■ Your task:
After finding the line with "Wissenschaftsaustausch (473, 13)" in the data below, set down exactly each line through the one with "Register (373, 18)", inclusive, and stop there.

[Saved data entries]
----
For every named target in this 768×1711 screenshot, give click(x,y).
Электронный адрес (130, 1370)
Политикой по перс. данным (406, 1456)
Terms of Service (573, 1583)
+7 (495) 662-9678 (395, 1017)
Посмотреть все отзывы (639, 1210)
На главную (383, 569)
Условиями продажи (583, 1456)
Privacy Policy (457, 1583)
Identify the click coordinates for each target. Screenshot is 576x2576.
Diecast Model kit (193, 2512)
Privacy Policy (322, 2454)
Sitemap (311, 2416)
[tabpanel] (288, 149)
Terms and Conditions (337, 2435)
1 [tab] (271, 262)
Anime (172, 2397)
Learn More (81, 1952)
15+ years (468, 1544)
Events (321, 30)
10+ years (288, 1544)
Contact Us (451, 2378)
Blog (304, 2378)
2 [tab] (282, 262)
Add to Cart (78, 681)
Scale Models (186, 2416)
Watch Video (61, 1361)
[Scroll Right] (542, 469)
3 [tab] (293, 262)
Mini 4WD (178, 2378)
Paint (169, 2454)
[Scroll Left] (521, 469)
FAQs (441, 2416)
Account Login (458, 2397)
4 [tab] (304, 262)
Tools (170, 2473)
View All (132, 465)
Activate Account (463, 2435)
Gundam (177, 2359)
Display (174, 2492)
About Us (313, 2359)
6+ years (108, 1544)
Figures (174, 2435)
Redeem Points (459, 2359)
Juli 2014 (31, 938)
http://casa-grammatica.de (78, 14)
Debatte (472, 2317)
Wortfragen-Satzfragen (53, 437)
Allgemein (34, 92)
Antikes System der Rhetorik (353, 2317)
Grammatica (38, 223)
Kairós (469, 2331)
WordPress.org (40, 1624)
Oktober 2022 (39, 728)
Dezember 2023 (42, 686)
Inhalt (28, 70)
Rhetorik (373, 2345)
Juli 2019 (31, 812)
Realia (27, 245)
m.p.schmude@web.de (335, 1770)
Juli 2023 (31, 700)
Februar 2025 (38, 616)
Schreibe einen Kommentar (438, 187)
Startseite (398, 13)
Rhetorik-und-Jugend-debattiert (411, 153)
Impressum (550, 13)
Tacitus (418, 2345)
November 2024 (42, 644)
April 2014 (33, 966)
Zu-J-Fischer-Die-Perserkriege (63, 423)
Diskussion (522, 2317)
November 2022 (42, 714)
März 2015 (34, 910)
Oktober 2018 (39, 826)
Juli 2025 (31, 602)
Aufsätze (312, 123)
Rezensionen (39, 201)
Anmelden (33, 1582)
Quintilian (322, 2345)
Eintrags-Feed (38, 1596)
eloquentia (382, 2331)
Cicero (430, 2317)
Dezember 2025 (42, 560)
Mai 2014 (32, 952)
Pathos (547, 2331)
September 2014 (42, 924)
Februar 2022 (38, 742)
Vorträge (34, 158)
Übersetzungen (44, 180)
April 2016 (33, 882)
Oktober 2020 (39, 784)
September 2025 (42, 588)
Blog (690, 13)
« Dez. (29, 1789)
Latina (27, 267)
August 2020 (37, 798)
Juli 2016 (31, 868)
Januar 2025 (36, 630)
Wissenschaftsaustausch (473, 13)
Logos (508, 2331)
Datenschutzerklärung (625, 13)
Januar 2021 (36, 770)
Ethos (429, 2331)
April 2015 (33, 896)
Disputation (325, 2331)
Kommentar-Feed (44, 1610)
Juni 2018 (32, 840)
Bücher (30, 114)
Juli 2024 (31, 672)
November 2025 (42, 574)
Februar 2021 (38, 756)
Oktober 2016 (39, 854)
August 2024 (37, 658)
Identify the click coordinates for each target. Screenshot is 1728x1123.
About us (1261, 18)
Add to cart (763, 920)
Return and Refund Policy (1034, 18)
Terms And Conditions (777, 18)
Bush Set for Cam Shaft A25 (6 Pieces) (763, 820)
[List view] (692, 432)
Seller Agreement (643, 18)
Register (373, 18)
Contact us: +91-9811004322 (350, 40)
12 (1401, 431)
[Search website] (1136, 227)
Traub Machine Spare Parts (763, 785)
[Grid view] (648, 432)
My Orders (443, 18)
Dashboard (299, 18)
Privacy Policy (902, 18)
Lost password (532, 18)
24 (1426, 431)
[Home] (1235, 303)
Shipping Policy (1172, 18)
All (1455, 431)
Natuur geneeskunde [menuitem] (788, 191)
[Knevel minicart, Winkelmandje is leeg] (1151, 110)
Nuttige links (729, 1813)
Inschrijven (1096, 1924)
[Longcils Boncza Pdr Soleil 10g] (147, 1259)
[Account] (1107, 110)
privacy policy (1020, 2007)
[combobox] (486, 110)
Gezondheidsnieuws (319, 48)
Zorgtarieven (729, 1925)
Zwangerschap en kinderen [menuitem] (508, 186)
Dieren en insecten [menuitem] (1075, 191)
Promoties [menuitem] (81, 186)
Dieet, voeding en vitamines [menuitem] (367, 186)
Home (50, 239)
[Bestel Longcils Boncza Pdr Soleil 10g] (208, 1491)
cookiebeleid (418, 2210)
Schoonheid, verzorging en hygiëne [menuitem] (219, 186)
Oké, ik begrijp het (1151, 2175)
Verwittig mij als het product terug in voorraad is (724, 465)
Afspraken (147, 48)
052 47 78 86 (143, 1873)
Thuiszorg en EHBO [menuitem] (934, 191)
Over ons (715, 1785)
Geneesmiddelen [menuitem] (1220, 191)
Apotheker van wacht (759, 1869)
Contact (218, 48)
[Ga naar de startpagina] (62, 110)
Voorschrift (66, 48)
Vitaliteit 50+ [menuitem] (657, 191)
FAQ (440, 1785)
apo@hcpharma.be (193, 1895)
----
■ Response to this exercise:
Wissenschaftsaustausch (473, 13)
Logos (508, 2331)
Datenschutzerklärung (625, 13)
Januar 2021 (36, 770)
Ethos (429, 2331)
April 2015 (33, 896)
Disputation (325, 2331)
Kommentar-Feed (44, 1610)
Juni 2018 (32, 840)
Bücher (30, 114)
Juli 2024 (31, 672)
November 2025 (42, 574)
Februar 2021 (38, 756)
Oktober 2016 (39, 854)
August 2024 (37, 658)
Identify the click coordinates for each target. Screenshot is 1728x1123.
About us (1261, 18)
Add to cart (763, 920)
Return and Refund Policy (1034, 18)
Terms And Conditions (777, 18)
Bush Set for Cam Shaft A25 (6 Pieces) (763, 820)
[List view] (692, 432)
Seller Agreement (643, 18)
Register (373, 18)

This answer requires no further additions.